Photo by Pen&Shutter
As I sit and type this, the song Simply having a wonderful Christmas time is ringing out in my local coffee shop. There are snowflakes and robins hanging from the ceiling and my cup is filled with sweet Christmassy-titled goodness.
It feels kind of weird to be blogging about anxiety at a time of year when we’re expected to be all jolly and excited, but recently I’ve been reminded by my friend Amy* that for many this time of year simply doesn’t feel so wonderful. Most weeks I meet with Amy, who has taught me what it’s like to be dealing with anxiety. Amy is learning week by week to be brave, to persevere and not be held back by the sad and anxious thoughts that she has. I’m aware that there will be many people who feel like Amy and so I’ve asked her to share her thoughts, her advice and some of the things she’s learning.
Hello I’m Amy. I’m 12 and ever since I was in Year 5 I noticed that I was always very anxious and upset and it was horrible. I felt like no-one understood and they just thought I was doing it for attention. People started to listen and understand me when I was in Year 7. I went to the doctor and he said that I had anxiety and depression but we don’t really know why.
I’ve been off school for six months and I’m not fully over my anxiety yet, but I’m now getting help from people and slowly getting better. I’m nearly ready to go back to school!

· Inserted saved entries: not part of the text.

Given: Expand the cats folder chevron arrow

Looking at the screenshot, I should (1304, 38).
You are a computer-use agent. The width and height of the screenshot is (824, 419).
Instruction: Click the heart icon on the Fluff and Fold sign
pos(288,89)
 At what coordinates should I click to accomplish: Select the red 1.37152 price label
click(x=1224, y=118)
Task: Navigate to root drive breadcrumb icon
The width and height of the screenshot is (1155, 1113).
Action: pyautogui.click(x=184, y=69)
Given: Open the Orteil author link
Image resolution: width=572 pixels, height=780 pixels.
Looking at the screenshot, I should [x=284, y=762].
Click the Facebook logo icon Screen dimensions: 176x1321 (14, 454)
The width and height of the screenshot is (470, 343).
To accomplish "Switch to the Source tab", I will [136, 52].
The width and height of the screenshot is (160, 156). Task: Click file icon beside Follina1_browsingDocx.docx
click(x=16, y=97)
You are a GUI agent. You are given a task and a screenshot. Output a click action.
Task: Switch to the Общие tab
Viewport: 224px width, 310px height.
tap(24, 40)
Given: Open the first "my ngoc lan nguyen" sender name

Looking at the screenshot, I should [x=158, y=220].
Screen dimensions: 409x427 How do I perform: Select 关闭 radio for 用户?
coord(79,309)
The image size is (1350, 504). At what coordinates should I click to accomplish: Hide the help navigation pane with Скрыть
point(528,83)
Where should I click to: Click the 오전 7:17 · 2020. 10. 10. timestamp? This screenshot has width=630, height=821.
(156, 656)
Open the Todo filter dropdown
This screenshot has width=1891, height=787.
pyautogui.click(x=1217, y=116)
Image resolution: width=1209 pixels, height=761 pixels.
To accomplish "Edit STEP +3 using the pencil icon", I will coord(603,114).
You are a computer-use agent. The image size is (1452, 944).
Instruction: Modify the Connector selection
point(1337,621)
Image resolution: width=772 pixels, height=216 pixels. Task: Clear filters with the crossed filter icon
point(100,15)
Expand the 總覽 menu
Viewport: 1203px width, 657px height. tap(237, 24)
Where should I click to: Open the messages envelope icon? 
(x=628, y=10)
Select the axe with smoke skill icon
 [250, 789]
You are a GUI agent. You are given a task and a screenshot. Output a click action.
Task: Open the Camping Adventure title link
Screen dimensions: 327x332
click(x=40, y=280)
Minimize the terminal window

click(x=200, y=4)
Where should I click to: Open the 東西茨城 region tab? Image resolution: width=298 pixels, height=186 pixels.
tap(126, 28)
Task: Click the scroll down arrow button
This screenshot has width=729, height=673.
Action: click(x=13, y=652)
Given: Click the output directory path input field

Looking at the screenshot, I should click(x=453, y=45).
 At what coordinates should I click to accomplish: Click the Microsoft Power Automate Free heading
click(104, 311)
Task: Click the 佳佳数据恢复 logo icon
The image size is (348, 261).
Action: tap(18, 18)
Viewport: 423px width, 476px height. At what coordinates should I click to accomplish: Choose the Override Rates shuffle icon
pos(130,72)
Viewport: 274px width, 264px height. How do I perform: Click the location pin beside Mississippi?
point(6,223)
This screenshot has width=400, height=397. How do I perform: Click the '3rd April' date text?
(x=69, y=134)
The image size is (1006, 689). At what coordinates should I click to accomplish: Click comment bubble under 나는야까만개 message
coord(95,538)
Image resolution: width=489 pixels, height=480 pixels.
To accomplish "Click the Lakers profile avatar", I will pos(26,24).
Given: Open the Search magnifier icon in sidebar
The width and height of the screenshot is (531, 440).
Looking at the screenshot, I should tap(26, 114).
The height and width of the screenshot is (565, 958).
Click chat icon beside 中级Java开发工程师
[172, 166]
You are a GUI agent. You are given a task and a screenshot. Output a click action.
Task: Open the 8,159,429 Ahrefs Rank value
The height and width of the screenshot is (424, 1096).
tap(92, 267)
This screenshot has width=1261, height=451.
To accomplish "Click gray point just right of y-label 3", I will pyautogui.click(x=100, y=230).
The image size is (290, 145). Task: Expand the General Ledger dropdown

The way I deal with my anxiety is by talking to people, it really helps! In the past six months I’ve really changed for the better… I now want to do SO much more than just sitting in my room alone. I’ve learnt that I’m stronger than I think.
Here’s what else I’ve learnt…
Talk to people
People always used to tell me you have to talk to people but I never did because I thought it would make me worse. Over the past year I’ve started to talk to people about how I’m feeling and it’s really helped. So my advice would be don’t bottle things up, it’ll only make you feel worse.
If you have a fear of something, stand up to it
If you have a fear of going out to places, each day go out the front door and go a bit further when you feel you can. Try to face up to your fear, you can do it!
Go and see your doctor
If you feel down and then happy, have sad thoughts, don’t want to leave your home, don’t care about friends or struggle to go into school then go and see your doctor. It’s not scary – they can really help and give you good advice about how to get better.
Get some fresh air
I used to stay in my house and not want to go outside but then when I did I felt so much better and happier. Fresh air and a walk is good for you!
I starved myself for days at a time and lost so much weight, but it didn’t make me feel any happier, in fact it made me feel worse. Eating well helps to make you feel better, even if you don’t feel like eating try your best. Your body is important and you need to look after yourself.
Focus on positives
Sometimes we can get into the habit of always focusing on the negatives, which only ends up making us feel worse. Each day I write in my diary something that I’m grateful for e.g. my family, for the sunshine, for my house. Focusing on positives makes you feel so much better.
I didn’t do exercise for quite a long time, I didn’t go to school or leave my house. But since I’ve been getting outside and doing exercise my mood has improved. I’ve heard that exercise releases chemicals in your brain that make you feel happier and brighter. Clever!
If you feel anxious, worried or upset then I want you to know that you’re not alone and you can get through this. Life can be hard sometimes and dealing with anxiety can be a difficult challenge but I’m proof that you can get through it and feel a whole lot better! It can take time so don’t rush yourself. Talk to people, enjoy the fresh air and be honest about what you’re going through.